We first present the all-optical realization of a scalable super-resolved magnetic vortex core (MVC) by tightly focusing two modulated counter-propagating radially polarized doughnut Gaussian beams based on the vectoial diffraction theory and the inverse Faraday effect. It is shown that by imposing spiral phase plates (SPPs) on the incident vectorial beams, single three-dimensional (3D) super-resolved (λ3/22) MVC can be achieved in the 4π focusing setup, which is radically different from that produced with a single lens focusing. Furthermore, the light-induced MVC texture turns to be richer and more complex when the radially polarized beams are tailored by the SPPs and judiciously designed multi-ring filters all together.

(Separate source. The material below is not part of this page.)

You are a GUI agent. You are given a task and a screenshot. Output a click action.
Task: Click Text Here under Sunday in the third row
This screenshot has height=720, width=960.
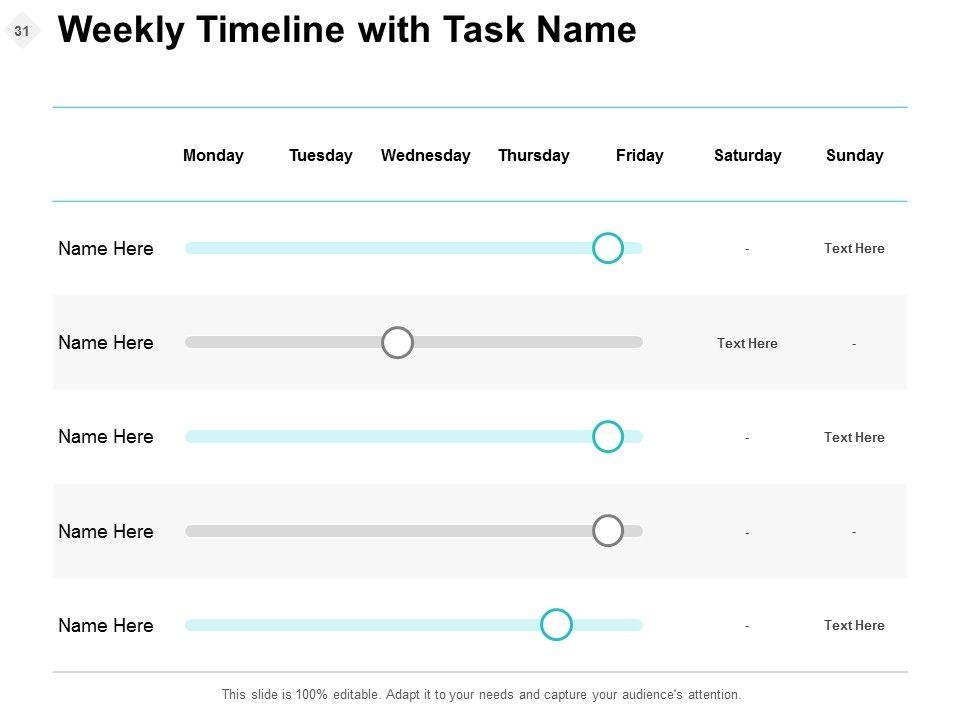854,437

In this case, we are able to garner not only transverse super-resolved (0.447λ) MVC needle with an uniformly extended area (40λ) in the single lens focusing system, but also the multiple uniform 3D super-resolved (λ3/24) chain-like MVC cells in the 4π focusing system, thus giving rise to the tunable and scalable super-resolved MVC extension. The related physical mechanisms to trigger such peculiar magnetization polarization topologies are unraveled as well. These resultant achievements would pave the way for the integrated transfer and storage of optomagnetic information, atomic trapping, and beyond.